Strano paese e più strani abitatori!
Man mano che procedevamo noi passavamo di meraviglia in meraviglia.
In mezzo a due fitte siepi degli strani arbusti che ho già tentato di descrivere – pari ad enormi piante di lichene, dalle bellissime foglie corinzie d’una eleganza e elasticità di volute da far delirare un ornamentista dello stil novo – sorgevano le bianche casine, naturalmente risplendenti, tutte foggiate a forma di cupola. Intorno ad esse prosperavano altre più bizzarre e fantastiche piante mai vedute e sbocciavano certi meravigliosi fiori che solo in sogno si posson immaginare.
Sottili ombrelline trasparenti e d’argento, bocciuoli candidi dai riflessi di perla, certi grossi fiori dai petali di neve, risplendenti come stelle, grappoli di diamanti intensi o di zaffiri delicatissimi; e ciuffi di steli variopinti, dal roseo più tenue e ideale al verde dello smeraldo più intenso, dal berillo più terso al rosso corruscante come un rubino acceso.

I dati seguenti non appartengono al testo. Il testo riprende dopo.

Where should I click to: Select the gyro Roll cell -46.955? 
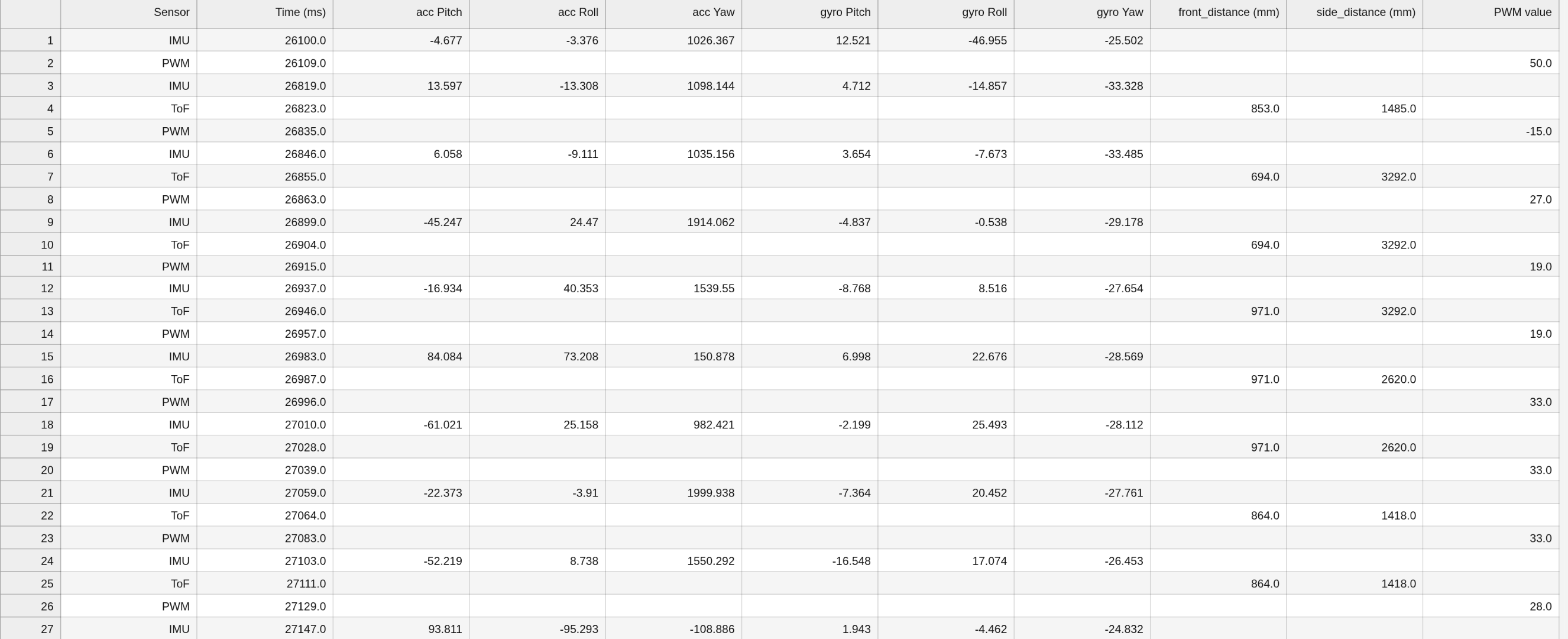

— Toh! – esclamò ad un tratto Edoardo al mio orecchio, contemplando anche lui pieno di stupore e d’animazione la fantastica flora, – mi viene un’idea. Sai che mi fan pensare queste strane piante? all’effetto che fa la muffa veduta al microscopio.
— È vero, – esclamai, – è proprio così!
Difatti tutti sanno quale attraente spettacolo producano pochi millimetri quadrati di muffa veduta al microscopio.
È una vera fantasmagoria di steli dai colori vividi e pittoreschi, di magnifici fiori a stella, un intreccio di sottili rami dall’aspetto il più vago.
Tale appariva a noi la flora che ne circondava.
Sopra ad essa poi volteggiavan le più meravigliose farfalle che mente di poeta possa sognare: larghi fiocchi di neve luminosi, batuffoli di seta rosei, cilestrini, d’un sottil grigio venato di azzurro, di un bianco latteo cosparso di piccoli diamanti sprizzanti luce.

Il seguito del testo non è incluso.